> [Short problem]: Rewrite the records from the line containing "You are a GUI" through the line containing "The width and height of the screenshot is (1200, 650).", swapping "help icon" for "info icon" and keeping everything else the same. Return only those lines, without the pictures.

>> START Exercise data

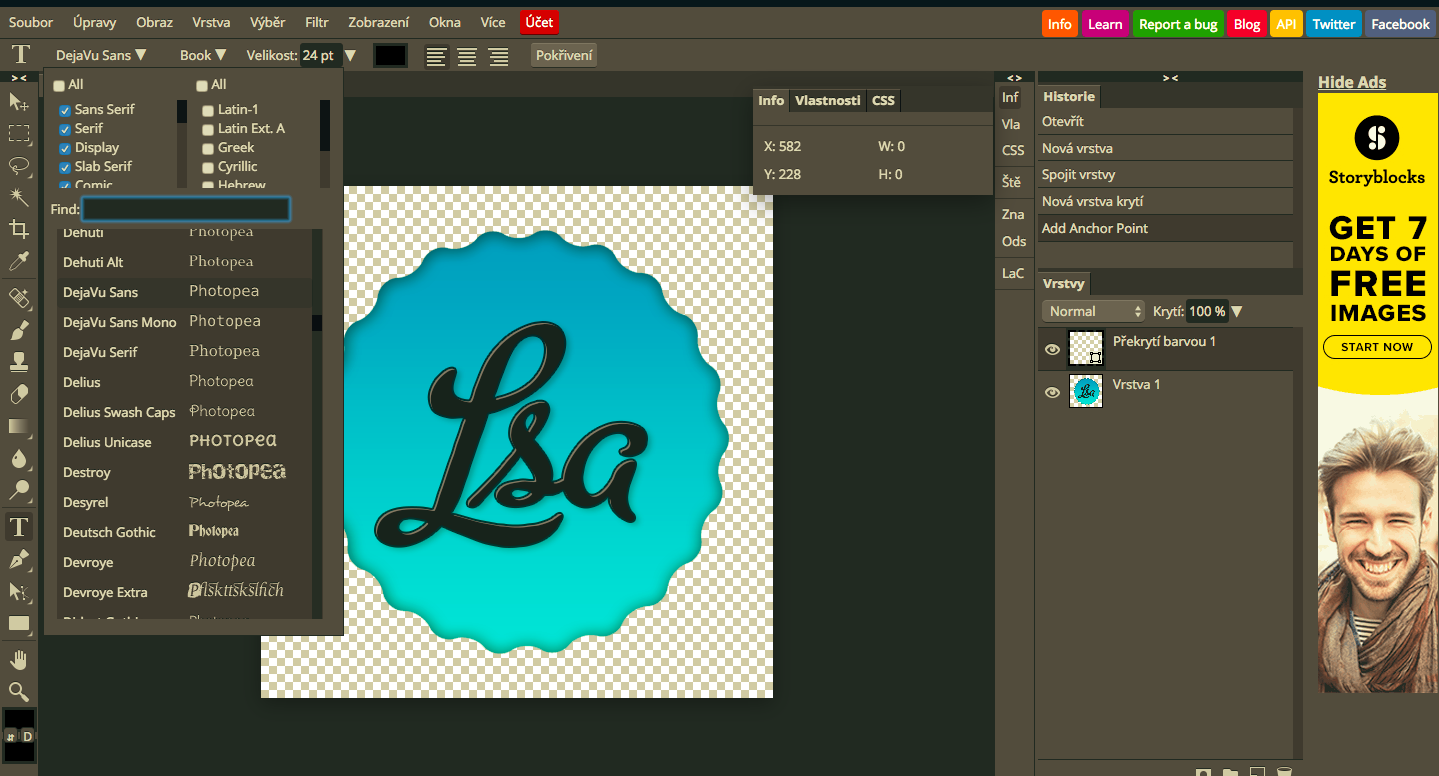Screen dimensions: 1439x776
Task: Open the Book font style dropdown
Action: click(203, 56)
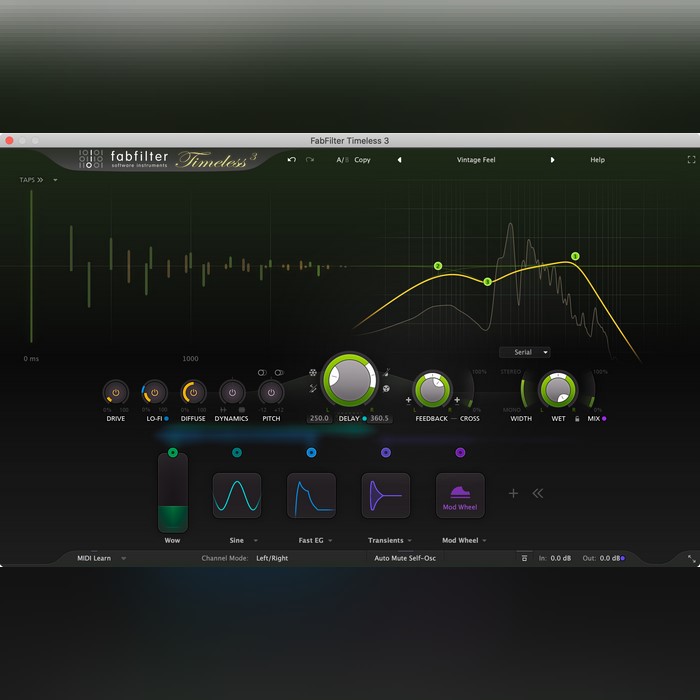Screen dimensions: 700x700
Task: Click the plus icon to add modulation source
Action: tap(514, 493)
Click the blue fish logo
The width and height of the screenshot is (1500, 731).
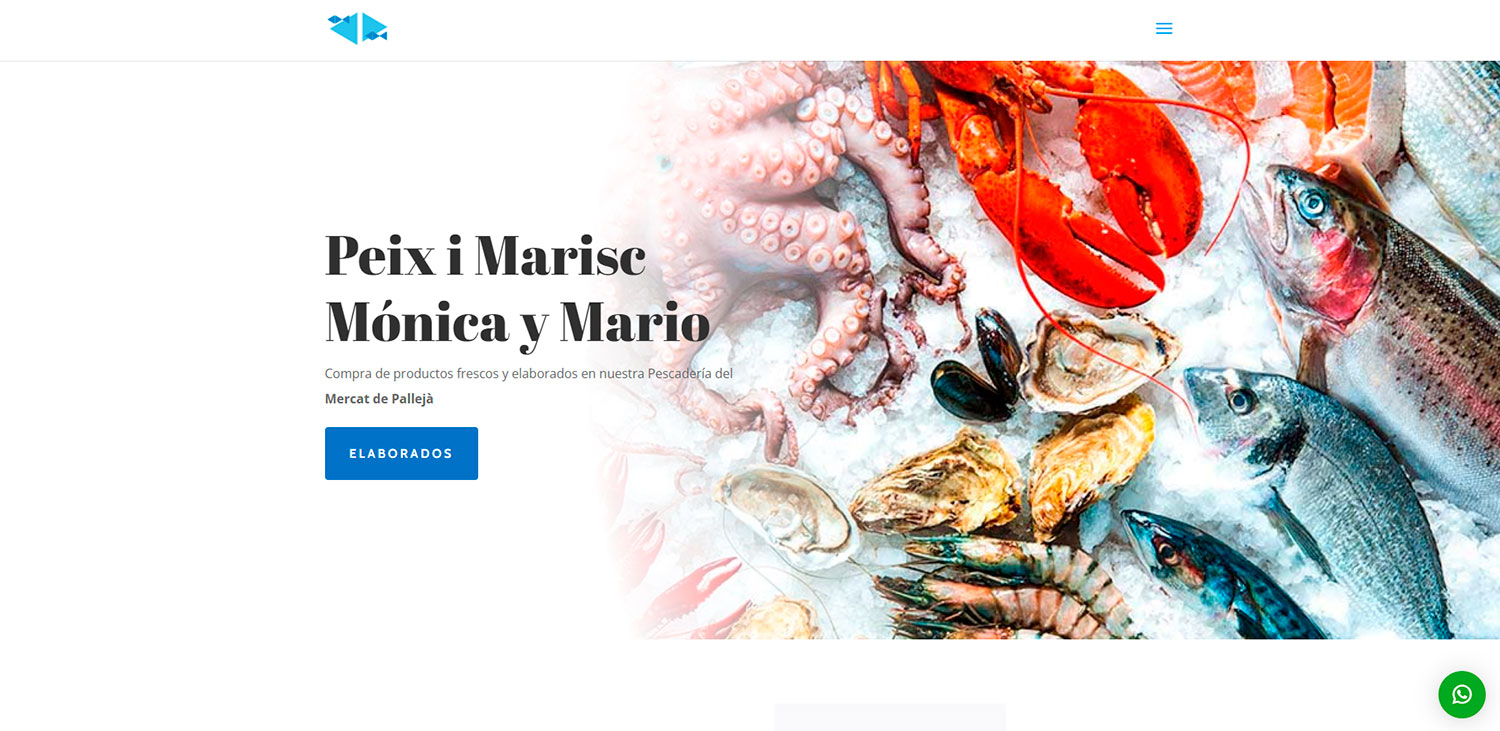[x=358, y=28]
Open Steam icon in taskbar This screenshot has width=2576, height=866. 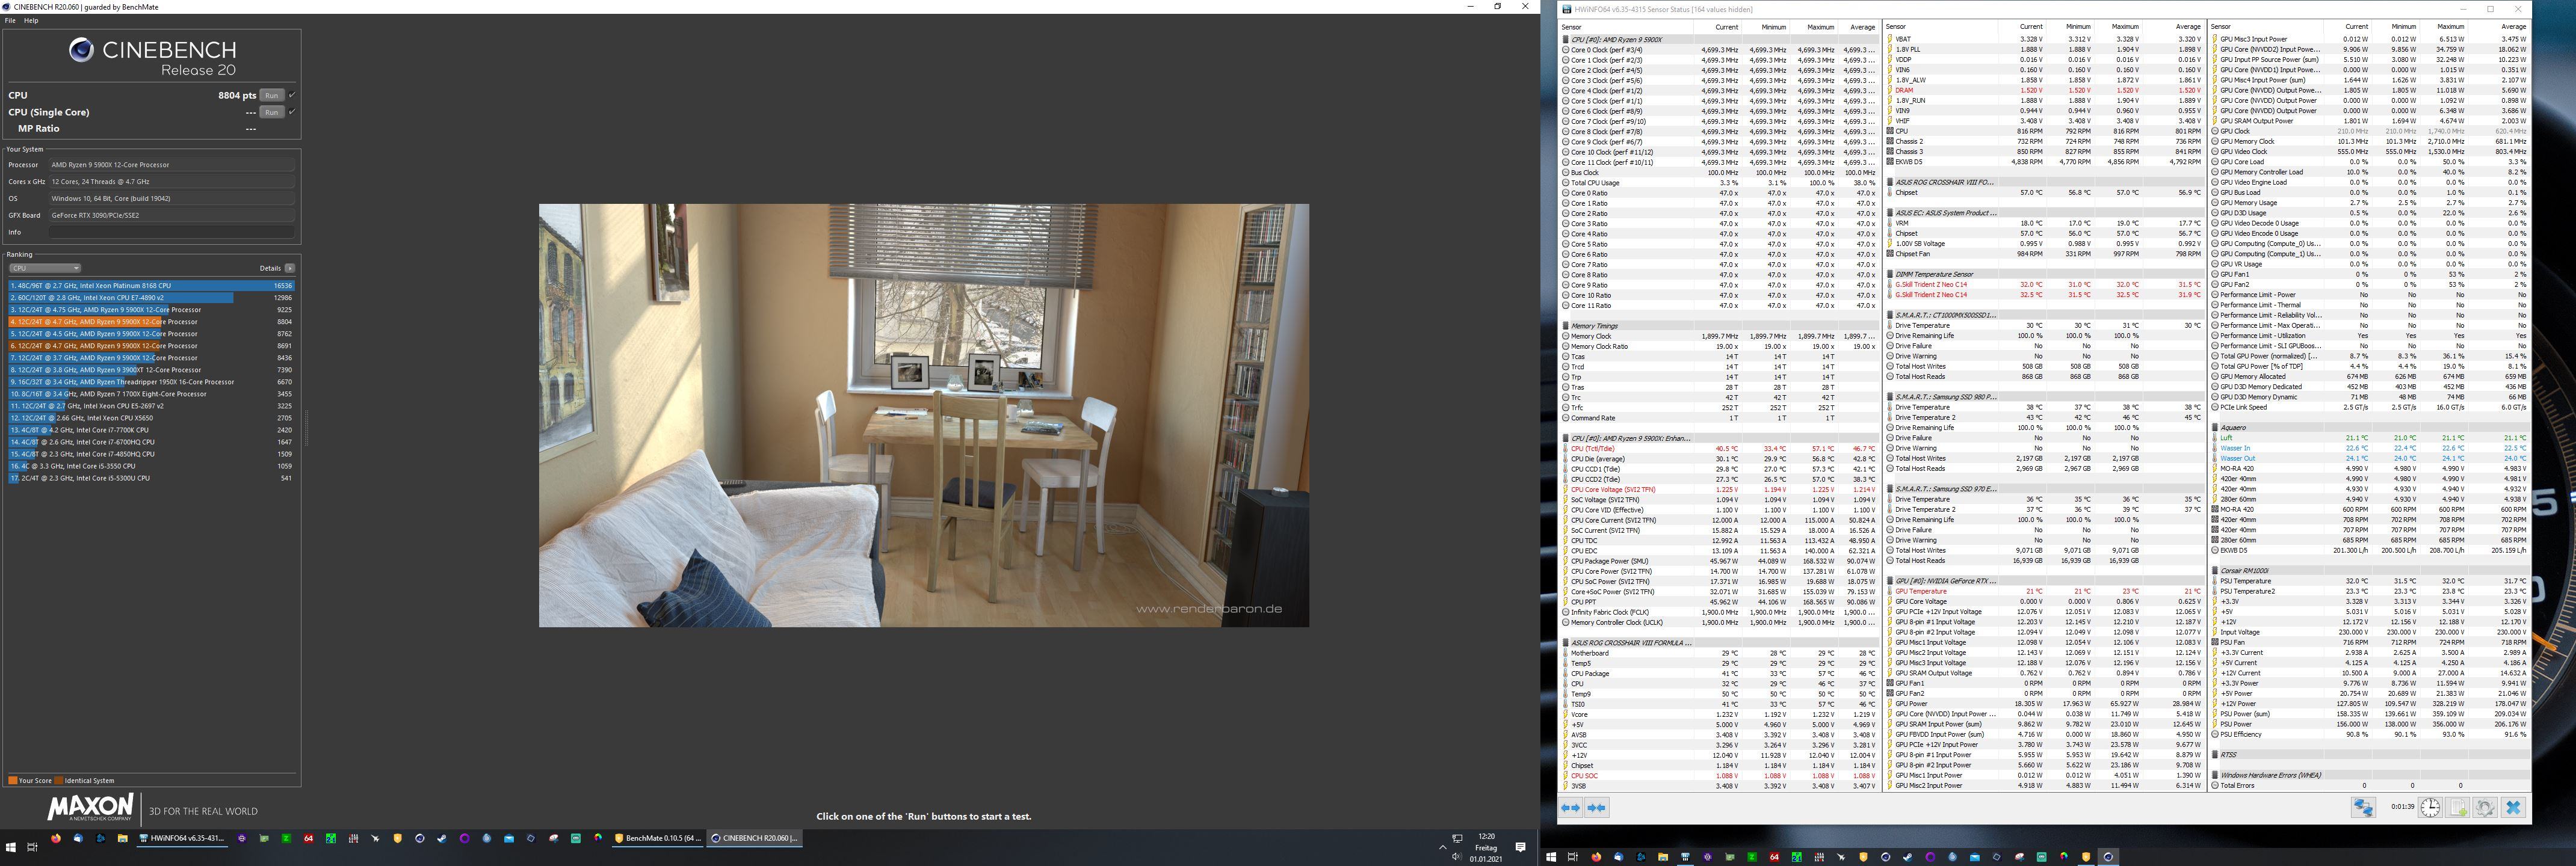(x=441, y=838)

>> END Exercise data
>> START Exercise data

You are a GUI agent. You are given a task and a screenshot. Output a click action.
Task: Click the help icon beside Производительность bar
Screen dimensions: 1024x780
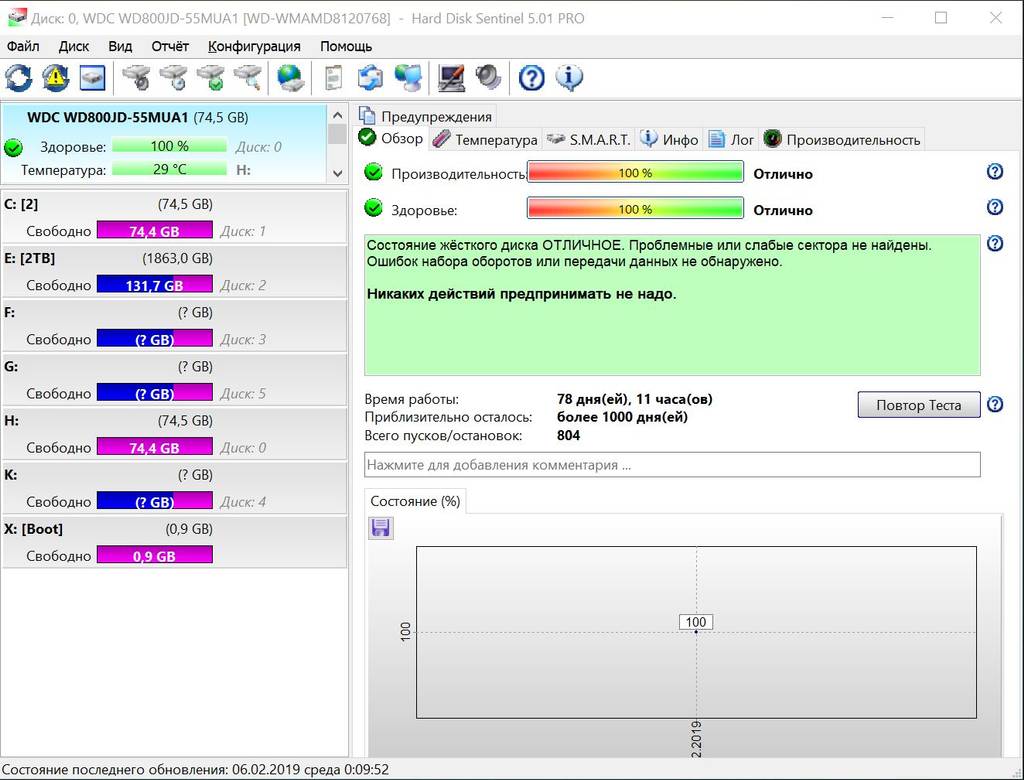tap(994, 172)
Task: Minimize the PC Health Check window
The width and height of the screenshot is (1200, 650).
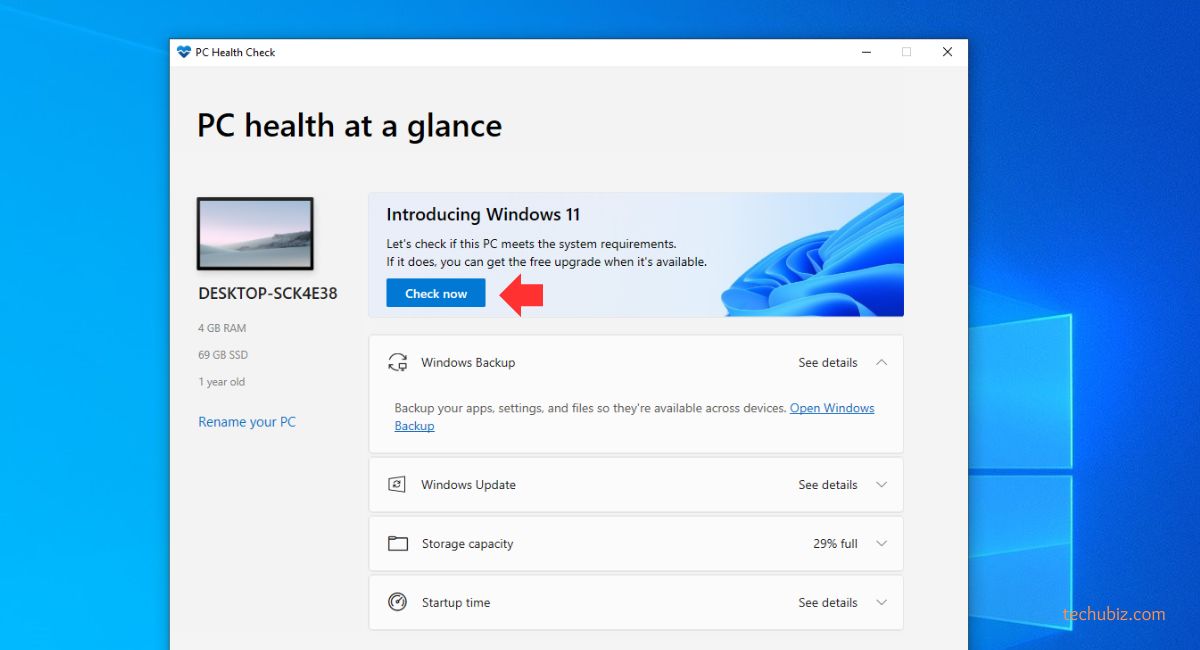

>> END Exercise data

> [Task output]:
You are a GUI agent. You are given a task and a screenshot. Output a click action.
Task: Click the info icon beside Производительность bar
Screen dimensions: 1024x780
tap(994, 172)
Task: Minimize the PC Health Check window
The width and height of the screenshot is (1200, 650).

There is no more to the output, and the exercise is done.